Pietro Rovaglia

Personal information
- Date of birth: 26 February 2001 (age 24)
- Place of birth: Verona, Italy
- Height: 1.85 m (6 ft 1 in)
- Position(s): Forward

Youth career
- 2010–2019: Chievo

Senior career*
- Years: Team / Apps / (Gls)
- 2019–2021: Chievo / 3 / (0)
- 2021: → Pistoiese (loan) / 14 / (0)
- 2021–2025: Ternana / 5 / (0)
- 2021–2022: → Fermana (loan) / 5 / (0)
- 2023: → Montevarchi (loan) / 13 / (3)
- 2023–2024: → Juve Stabia (loan) / 13 / (0)
- 2024: → Casertana (loan) / 10 / (2)
- 2024–2025: → Gubbio (loan) / 18 / (1)

International career^{‡}
- 2016: Italy U15 / 1 / (0)
- 2019: Italy U18 / 1 / (1)
- 2019: Italy U19 / 2 / (1)

= Pietro Rovaglia =

Italian footballer

Pietro Rovaglia (born 26 February 2001) is an Italian professional footballer who plays as a forward.

==Club career==
On 22 March 2019, he signed his first professional contract with Chievo until 30 June 2023.

He made his Serie B debut for Chievo on 20 October 2019 in a game against Ascoli.

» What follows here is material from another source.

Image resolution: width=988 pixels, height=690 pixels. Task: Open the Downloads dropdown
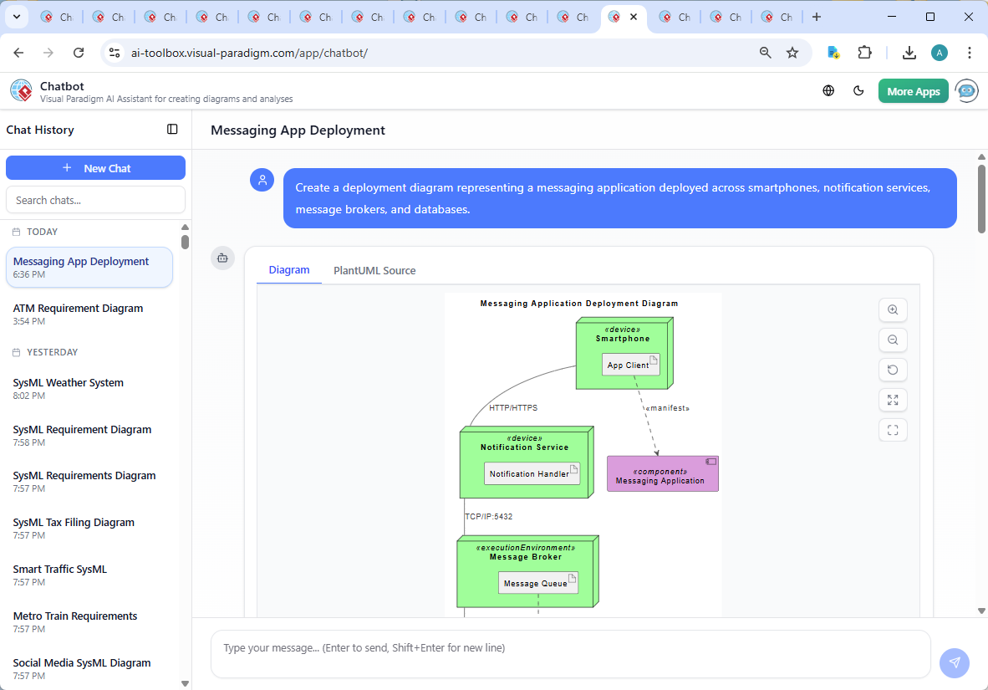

He substituted Riccardo Meggiorini in the 82nd minute. He made his first appearance in the starting lineup on 10 November 2019 against Frosinone.

On 29 January 2021, he joined Serie C club Pistoiese on loan until the end of the 2020–21 season.

On 17 August 2021, he signed a 4-years contract with Ternana. On the same day, he went to Fermana on loan. On 25 January 2022, the loan was terminated early.

On 13 January 2023, he went to Montevarchi on loan.

On 25 August 2023, Rovaglia was loaned to Juve Stabia. On 1 February 2024, he moved on a new loan to Casertana. On 29 August 2024, Rovaglia was loaned to Gubbio.

==International career==
He first represented his country for the Under-15 squad in 2016. In 2019, he was called up for friendlies of the Under-18 and Under-19 squads.